Task description —
The lines of the records that include "computer" should all be copied.

Exercise inputs —
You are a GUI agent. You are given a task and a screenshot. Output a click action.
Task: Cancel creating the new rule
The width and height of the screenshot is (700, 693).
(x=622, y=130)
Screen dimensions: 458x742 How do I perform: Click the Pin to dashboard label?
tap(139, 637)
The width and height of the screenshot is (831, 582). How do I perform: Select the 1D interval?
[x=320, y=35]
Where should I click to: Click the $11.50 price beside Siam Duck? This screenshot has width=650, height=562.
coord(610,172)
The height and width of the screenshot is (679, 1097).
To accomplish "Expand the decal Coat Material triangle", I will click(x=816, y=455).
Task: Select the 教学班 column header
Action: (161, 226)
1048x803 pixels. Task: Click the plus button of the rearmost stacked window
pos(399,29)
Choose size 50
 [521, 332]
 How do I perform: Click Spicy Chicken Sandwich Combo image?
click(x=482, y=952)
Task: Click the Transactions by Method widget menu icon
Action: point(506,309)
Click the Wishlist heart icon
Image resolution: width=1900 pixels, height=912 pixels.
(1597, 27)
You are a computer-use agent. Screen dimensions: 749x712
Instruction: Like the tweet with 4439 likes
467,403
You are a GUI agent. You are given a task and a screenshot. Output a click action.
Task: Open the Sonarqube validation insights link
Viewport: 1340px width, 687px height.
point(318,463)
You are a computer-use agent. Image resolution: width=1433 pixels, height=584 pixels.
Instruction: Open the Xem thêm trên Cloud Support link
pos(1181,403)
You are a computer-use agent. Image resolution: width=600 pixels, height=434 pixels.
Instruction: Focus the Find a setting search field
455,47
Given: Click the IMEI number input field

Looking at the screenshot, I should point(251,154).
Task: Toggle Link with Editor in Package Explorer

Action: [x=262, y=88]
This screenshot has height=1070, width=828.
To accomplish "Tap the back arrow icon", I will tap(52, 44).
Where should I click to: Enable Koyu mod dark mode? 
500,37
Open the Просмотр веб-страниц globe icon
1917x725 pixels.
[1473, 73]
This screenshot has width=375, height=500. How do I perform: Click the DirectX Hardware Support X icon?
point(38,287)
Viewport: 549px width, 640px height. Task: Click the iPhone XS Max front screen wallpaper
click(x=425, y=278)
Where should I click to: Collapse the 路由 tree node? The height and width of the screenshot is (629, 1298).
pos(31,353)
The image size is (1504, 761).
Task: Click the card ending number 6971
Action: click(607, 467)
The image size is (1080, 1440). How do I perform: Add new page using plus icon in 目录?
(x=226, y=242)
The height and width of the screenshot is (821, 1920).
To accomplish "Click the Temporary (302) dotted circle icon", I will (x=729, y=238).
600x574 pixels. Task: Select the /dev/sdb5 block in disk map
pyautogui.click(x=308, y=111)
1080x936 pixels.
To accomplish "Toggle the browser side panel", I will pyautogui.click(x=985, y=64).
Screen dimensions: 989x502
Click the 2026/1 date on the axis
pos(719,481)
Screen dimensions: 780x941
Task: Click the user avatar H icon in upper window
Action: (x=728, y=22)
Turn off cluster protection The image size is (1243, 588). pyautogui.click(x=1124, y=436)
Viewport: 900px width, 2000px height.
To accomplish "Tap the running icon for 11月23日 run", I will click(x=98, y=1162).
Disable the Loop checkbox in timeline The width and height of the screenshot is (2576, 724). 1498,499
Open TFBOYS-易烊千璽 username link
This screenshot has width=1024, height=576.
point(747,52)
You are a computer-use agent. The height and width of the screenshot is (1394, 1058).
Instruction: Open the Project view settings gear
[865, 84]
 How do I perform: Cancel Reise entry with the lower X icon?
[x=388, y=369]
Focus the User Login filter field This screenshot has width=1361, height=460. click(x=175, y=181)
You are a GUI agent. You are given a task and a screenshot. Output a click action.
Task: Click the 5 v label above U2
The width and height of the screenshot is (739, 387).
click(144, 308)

Exercise solution —
You are a computer-use agent. Screen dimensions: 749x712
You are a computer-use agent. Image resolution: width=1433 pixels, height=584 pixels.
You are a computer-use agent. Image resolution: width=600 pixels, height=434 pixels.
You are a computer-use agent. The height and width of the screenshot is (1394, 1058).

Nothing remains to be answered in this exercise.